#### WORK TO COMPLETE:
Start at the line containing "Geschenkset NORDUR-SALZ - 5" and transcribe every line exactly through the end of the records below, and only those lines.

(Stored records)
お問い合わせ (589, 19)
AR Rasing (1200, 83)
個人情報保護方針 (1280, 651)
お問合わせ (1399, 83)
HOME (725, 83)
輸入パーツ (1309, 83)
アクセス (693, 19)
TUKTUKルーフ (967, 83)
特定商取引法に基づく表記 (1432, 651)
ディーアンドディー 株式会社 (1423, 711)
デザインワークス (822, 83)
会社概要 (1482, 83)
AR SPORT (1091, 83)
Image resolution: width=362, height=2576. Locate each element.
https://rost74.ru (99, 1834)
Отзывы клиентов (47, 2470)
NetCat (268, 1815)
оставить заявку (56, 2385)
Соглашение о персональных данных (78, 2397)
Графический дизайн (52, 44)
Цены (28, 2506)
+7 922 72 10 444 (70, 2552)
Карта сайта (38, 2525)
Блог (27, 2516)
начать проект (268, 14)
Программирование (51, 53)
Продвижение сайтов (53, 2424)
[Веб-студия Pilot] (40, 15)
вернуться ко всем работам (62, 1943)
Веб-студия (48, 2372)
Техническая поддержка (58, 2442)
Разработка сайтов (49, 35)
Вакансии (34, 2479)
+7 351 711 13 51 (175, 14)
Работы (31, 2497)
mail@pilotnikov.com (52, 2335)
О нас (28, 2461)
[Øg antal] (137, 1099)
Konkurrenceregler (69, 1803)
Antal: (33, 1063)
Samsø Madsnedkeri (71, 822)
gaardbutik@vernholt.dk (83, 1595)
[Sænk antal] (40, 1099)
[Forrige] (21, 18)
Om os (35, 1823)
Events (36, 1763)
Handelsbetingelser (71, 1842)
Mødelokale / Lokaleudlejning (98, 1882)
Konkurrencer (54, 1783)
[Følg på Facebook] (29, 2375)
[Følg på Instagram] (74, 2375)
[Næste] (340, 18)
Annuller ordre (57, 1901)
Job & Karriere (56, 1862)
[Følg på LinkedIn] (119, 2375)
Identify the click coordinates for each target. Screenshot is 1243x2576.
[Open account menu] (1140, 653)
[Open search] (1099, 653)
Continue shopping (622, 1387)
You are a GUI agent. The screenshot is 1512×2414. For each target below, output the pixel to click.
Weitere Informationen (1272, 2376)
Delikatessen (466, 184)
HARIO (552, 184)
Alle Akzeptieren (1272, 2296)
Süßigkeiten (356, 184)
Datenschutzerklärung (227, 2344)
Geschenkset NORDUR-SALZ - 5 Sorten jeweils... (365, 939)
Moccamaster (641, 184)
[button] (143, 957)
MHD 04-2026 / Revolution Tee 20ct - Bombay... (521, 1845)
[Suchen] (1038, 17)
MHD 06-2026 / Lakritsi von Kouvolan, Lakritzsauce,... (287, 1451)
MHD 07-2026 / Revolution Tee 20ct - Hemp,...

#### OUTPUT OF THE TASK:
Geschenkset NORDUR-SALZ - 5 Sorten jeweils... (365, 939)
Moccamaster (641, 184)
[button] (143, 957)
MHD 04-2026 / Revolution Tee 20ct - Bombay... (521, 1845)
[Suchen] (1038, 17)
MHD 06-2026 / Lakritsi von Kouvolan, Lakritzsauce,... (287, 1451)
MHD 07-2026 / Revolution Tee 20ct - Hemp,...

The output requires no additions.